Speaker
Description
Quick and relatively accurate computer vision solutions can be built by using machine learning. Even then, the solutions are often imperfect and depend a lot on the quality of the datasets they are trained on since the final model can replicate problems found in the datasets as results. We propose a solution for correcting model results and dataset annotations using a recursive model known as a neural cellular automaton (NCA).
NCA combine convolutional neural networks with the theory behind cellular automata, creating a small model that can be three layers deep at most using only convolutional layers. This model was chosen for the task due to its proven ability to restore objects within an image to their desired state and its small size; making it an easy attachment to any prebuilt solution/model.

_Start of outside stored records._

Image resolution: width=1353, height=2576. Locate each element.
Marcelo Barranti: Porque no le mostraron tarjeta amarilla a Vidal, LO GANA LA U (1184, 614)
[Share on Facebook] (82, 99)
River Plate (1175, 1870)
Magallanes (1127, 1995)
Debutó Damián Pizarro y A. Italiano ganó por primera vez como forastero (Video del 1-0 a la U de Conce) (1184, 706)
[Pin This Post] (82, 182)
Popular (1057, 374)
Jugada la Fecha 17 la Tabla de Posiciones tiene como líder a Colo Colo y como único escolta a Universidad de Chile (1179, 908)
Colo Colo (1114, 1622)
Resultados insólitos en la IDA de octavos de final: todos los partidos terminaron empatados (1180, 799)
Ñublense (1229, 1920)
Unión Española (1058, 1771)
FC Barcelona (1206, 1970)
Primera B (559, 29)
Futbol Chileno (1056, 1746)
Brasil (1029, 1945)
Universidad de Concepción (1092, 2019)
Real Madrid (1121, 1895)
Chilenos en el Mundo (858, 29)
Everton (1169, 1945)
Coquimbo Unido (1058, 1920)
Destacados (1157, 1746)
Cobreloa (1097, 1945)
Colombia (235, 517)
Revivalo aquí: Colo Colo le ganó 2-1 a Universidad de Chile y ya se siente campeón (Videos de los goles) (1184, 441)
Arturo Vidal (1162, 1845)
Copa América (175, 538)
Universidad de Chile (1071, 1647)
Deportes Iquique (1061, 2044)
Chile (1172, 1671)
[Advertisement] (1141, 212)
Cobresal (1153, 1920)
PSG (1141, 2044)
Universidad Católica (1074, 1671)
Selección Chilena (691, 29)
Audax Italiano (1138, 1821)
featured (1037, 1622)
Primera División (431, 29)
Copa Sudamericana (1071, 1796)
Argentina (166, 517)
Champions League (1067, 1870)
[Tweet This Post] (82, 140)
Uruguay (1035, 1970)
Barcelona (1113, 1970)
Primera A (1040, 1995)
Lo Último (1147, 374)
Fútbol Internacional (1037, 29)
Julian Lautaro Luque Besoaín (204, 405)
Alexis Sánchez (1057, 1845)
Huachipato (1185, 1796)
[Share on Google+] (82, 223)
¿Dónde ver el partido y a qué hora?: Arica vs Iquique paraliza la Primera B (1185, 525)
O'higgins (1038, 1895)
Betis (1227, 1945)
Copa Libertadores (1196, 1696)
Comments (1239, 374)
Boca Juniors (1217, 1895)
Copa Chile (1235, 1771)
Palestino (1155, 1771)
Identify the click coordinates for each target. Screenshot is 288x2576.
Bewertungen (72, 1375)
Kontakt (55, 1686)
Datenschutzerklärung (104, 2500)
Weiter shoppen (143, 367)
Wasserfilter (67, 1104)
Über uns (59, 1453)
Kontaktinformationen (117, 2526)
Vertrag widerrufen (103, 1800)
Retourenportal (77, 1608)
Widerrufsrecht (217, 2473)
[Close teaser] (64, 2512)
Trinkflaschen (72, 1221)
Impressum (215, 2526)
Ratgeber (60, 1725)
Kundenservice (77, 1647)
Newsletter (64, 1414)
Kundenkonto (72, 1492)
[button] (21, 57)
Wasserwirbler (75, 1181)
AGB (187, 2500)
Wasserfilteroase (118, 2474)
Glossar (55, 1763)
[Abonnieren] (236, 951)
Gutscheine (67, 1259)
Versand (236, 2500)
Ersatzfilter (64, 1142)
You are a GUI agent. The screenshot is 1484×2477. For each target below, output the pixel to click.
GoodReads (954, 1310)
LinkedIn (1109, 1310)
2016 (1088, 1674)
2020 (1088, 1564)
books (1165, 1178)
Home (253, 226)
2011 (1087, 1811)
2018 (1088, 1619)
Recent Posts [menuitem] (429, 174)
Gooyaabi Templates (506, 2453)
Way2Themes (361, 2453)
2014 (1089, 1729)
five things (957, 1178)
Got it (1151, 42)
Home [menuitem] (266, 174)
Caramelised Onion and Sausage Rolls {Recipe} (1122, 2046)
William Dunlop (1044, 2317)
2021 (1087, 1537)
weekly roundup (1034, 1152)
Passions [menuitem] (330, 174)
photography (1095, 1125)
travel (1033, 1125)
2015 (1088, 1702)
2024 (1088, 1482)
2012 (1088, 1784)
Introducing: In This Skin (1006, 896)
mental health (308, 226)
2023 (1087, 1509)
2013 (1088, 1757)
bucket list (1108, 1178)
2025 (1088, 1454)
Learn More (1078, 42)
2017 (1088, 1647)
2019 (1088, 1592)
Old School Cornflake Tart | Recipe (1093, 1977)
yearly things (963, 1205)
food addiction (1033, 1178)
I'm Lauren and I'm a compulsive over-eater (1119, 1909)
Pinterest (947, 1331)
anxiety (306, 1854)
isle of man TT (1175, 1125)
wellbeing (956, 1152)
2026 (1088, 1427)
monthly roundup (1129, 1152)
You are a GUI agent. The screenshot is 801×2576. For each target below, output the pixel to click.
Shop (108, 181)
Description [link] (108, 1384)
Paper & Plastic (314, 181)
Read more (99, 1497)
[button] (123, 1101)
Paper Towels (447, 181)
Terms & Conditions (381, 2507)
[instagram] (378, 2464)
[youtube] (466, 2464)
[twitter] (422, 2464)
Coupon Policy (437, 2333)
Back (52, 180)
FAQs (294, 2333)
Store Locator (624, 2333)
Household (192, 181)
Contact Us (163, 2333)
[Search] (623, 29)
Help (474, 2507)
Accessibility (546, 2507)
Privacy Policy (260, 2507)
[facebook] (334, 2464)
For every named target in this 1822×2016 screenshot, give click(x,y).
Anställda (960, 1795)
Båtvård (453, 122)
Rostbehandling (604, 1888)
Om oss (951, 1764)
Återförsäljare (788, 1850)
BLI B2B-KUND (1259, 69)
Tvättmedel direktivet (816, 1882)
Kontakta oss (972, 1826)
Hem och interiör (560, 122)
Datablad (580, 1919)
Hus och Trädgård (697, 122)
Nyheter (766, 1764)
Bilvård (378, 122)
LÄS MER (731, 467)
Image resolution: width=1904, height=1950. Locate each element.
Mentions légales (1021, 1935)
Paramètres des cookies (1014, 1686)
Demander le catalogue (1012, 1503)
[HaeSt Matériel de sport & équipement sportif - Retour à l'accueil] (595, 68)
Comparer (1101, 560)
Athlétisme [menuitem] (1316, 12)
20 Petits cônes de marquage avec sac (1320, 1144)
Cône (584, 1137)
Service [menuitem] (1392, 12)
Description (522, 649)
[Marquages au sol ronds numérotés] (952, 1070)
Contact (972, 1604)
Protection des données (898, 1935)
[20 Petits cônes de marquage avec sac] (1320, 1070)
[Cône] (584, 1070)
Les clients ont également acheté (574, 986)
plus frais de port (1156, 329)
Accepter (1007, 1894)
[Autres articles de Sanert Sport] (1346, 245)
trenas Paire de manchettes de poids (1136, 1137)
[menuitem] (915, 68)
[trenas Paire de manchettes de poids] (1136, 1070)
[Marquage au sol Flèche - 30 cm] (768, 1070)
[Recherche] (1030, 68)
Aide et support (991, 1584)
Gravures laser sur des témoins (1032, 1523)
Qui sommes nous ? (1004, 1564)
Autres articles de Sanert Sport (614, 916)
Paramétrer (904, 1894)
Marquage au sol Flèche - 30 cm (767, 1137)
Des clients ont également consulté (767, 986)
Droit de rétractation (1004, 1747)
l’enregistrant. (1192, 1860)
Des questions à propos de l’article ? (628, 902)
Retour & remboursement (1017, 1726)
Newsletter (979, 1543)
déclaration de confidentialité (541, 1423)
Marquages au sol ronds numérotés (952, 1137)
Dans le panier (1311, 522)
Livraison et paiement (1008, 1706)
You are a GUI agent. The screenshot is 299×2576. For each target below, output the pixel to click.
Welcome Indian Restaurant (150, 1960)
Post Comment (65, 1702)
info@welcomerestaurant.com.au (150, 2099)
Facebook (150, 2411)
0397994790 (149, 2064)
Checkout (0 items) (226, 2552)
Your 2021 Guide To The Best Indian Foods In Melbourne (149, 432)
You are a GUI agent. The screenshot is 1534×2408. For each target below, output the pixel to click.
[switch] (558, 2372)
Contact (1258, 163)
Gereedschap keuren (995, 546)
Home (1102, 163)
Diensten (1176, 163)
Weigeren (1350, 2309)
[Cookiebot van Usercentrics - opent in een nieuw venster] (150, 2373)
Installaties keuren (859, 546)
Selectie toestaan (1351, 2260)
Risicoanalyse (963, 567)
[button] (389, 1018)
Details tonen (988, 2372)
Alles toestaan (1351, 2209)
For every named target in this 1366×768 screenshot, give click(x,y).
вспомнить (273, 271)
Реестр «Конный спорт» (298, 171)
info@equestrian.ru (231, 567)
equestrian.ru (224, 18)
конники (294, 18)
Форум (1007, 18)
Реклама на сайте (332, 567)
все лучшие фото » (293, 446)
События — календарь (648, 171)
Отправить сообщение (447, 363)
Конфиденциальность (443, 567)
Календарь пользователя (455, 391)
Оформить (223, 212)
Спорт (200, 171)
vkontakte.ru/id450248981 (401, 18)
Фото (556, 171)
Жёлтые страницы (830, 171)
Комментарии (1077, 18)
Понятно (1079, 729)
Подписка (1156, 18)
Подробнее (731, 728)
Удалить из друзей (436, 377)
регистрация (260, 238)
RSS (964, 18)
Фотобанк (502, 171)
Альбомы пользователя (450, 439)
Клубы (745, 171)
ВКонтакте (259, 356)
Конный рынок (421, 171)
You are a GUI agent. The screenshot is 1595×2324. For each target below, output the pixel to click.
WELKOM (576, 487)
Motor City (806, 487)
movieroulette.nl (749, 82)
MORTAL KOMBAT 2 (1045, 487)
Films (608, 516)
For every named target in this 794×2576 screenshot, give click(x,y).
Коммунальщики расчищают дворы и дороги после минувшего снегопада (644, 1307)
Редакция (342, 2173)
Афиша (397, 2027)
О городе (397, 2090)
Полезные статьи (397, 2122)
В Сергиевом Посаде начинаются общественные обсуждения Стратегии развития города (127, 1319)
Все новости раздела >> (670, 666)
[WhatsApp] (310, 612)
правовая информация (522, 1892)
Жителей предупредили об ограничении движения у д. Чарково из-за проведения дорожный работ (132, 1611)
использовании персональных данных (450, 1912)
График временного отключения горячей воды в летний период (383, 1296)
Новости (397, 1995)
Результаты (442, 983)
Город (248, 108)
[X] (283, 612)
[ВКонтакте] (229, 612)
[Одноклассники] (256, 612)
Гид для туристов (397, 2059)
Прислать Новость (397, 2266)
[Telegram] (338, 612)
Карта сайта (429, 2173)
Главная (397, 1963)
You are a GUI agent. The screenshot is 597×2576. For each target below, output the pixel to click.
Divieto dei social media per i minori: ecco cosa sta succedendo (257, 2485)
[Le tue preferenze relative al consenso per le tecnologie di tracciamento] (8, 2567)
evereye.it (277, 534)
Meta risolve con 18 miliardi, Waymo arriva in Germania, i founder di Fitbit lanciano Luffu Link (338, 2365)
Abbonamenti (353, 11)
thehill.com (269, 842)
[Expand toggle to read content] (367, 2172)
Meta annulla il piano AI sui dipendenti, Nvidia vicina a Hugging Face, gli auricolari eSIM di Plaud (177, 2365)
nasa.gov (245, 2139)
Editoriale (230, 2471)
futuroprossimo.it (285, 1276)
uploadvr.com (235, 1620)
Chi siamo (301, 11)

Our experiments for the task focused on improving the annotations and results for segmentation and depth estimation datasets and models, respectively. We experimented on datasets for medical images presenting segmentations (Kvasir-SEG) and depth estimation (EndoSLAM) by seeing if it can improve the quality of results of various model variations for YOLOv5, YOLOV8, MiDaS and Depth Anything. The experimentation focuses on bringing the results of the smaller variants of those models closer to those of the larger ones, without retraining the model. NCA proves to have the ability to improve the initial results of the models using a 4-channel image as input represented by the concatenation of the initial image and the model output, which changes during every NCA iteration.